## Collected data:
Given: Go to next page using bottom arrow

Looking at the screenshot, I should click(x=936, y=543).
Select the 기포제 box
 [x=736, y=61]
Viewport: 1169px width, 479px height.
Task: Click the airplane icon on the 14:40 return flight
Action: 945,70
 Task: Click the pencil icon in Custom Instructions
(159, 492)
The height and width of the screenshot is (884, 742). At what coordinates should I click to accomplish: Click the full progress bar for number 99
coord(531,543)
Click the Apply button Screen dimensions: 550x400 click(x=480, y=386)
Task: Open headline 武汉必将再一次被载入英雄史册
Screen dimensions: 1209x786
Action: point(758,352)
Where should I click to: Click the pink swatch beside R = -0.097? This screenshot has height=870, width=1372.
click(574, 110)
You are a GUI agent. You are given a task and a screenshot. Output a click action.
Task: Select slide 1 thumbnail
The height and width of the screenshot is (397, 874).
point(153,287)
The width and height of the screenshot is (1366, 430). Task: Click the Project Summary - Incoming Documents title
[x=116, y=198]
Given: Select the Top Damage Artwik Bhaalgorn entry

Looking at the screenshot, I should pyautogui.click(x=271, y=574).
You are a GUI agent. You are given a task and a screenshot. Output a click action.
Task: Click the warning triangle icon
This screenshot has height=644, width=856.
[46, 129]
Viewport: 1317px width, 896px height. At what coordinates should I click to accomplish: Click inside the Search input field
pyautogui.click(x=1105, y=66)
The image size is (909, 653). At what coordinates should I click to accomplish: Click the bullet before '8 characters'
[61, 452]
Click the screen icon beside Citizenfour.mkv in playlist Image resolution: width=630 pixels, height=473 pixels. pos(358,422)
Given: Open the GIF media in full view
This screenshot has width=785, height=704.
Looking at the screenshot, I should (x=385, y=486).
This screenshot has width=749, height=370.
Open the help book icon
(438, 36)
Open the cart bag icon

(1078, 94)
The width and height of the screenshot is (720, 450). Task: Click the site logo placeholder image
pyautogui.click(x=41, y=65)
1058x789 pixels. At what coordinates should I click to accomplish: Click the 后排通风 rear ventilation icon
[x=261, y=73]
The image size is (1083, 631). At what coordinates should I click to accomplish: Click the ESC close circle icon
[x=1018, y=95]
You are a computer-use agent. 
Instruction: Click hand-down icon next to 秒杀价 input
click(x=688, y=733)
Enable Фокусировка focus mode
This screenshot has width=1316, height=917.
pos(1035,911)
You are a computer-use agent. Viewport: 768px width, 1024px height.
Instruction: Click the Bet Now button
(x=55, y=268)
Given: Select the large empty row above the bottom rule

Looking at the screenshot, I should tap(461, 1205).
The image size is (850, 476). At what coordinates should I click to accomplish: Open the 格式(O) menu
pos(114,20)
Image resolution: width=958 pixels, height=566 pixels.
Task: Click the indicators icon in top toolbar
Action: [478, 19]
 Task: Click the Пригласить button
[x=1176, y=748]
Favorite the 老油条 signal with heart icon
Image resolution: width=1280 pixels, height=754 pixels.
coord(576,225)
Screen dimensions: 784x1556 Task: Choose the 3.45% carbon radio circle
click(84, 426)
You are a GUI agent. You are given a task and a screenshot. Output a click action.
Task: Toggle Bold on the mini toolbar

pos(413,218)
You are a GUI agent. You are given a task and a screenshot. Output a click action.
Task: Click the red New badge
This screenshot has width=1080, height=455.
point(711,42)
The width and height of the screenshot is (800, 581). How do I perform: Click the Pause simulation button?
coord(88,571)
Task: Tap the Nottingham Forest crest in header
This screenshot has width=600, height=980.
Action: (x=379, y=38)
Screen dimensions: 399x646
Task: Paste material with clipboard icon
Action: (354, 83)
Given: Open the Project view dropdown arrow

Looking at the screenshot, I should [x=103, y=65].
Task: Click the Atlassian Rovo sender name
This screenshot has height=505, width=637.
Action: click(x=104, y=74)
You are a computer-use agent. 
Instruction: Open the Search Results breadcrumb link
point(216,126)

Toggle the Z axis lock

## Directions for this task:
Without any change, reproduce the data in full.

## The answer:
Given: Go to next page using bottom arrow

Looking at the screenshot, I should click(x=936, y=543).
Select the 기포제 box
 [x=736, y=61]
Viewport: 1169px width, 479px height.
Task: Click the airplane icon on the 14:40 return flight
Action: 945,70
 Task: Click the pencil icon in Custom Instructions
(159, 492)
The height and width of the screenshot is (884, 742). At what coordinates should I click to accomplish: Click the full progress bar for number 99
coord(531,543)
Click the Apply button Screen dimensions: 550x400 click(x=480, y=386)
Task: Open headline 武汉必将再一次被载入英雄史册
Screen dimensions: 1209x786
Action: point(758,352)
Where should I click to: Click the pink swatch beside R = -0.097? This screenshot has height=870, width=1372.
click(574, 110)
You are a GUI agent. You are given a task and a screenshot. Output a click action.
Task: Select slide 1 thumbnail
The height and width of the screenshot is (397, 874).
point(153,287)
The width and height of the screenshot is (1366, 430). Task: Click the Project Summary - Incoming Documents title
[x=116, y=198]
Given: Select the Top Damage Artwik Bhaalgorn entry

Looking at the screenshot, I should pyautogui.click(x=271, y=574).
You are a GUI agent. You are given a task and a screenshot. Output a click action.
Task: Click the warning triangle icon
This screenshot has height=644, width=856.
[46, 129]
Viewport: 1317px width, 896px height. At what coordinates should I click to accomplish: Click inside the Search input field
pyautogui.click(x=1105, y=66)
The image size is (909, 653). At what coordinates should I click to accomplish: Click the bullet before '8 characters'
[61, 452]
Click the screen icon beside Citizenfour.mkv in playlist Image resolution: width=630 pixels, height=473 pixels. pos(358,422)
Given: Open the GIF media in full view
This screenshot has width=785, height=704.
Looking at the screenshot, I should (x=385, y=486).
This screenshot has width=749, height=370.
Open the help book icon
(438, 36)
Open the cart bag icon

(1078, 94)
The width and height of the screenshot is (720, 450). Task: Click the site logo placeholder image
pyautogui.click(x=41, y=65)
1058x789 pixels. At what coordinates should I click to accomplish: Click the 后排通风 rear ventilation icon
[x=261, y=73]
The image size is (1083, 631). At what coordinates should I click to accomplish: Click the ESC close circle icon
[x=1018, y=95]
You are a computer-use agent. 
Instruction: Click hand-down icon next to 秒杀价 input
click(x=688, y=733)
Enable Фокусировка focus mode
This screenshot has width=1316, height=917.
pos(1035,911)
You are a computer-use agent. Viewport: 768px width, 1024px height.
Instruction: Click the Bet Now button
(x=55, y=268)
Given: Select the large empty row above the bottom rule

Looking at the screenshot, I should tap(461, 1205).
The image size is (850, 476). At what coordinates should I click to accomplish: Open the 格式(O) menu
pos(114,20)
Image resolution: width=958 pixels, height=566 pixels.
Task: Click the indicators icon in top toolbar
Action: [478, 19]
 Task: Click the Пригласить button
[x=1176, y=748]
Favorite the 老油条 signal with heart icon
Image resolution: width=1280 pixels, height=754 pixels.
coord(576,225)
Screen dimensions: 784x1556 Task: Choose the 3.45% carbon radio circle
click(84, 426)
You are a GUI agent. You are given a task and a screenshot. Output a click action.
Task: Toggle Bold on the mini toolbar

pos(413,218)
You are a GUI agent. You are given a task and a screenshot. Output a click action.
Task: Click the red New badge
This screenshot has width=1080, height=455.
point(711,42)
The width and height of the screenshot is (800, 581). How do I perform: Click the Pause simulation button?
coord(88,571)
Task: Tap the Nottingham Forest crest in header
This screenshot has width=600, height=980.
Action: (x=379, y=38)
Screen dimensions: 399x646
Task: Paste material with clipboard icon
Action: (354, 83)
Given: Open the Project view dropdown arrow

Looking at the screenshot, I should [x=103, y=65].
Task: Click the Atlassian Rovo sender name
This screenshot has height=505, width=637.
Action: click(x=104, y=74)
You are a computer-use agent. 
Instruction: Open the Search Results breadcrumb link
point(216,126)

Toggle the Z axis lock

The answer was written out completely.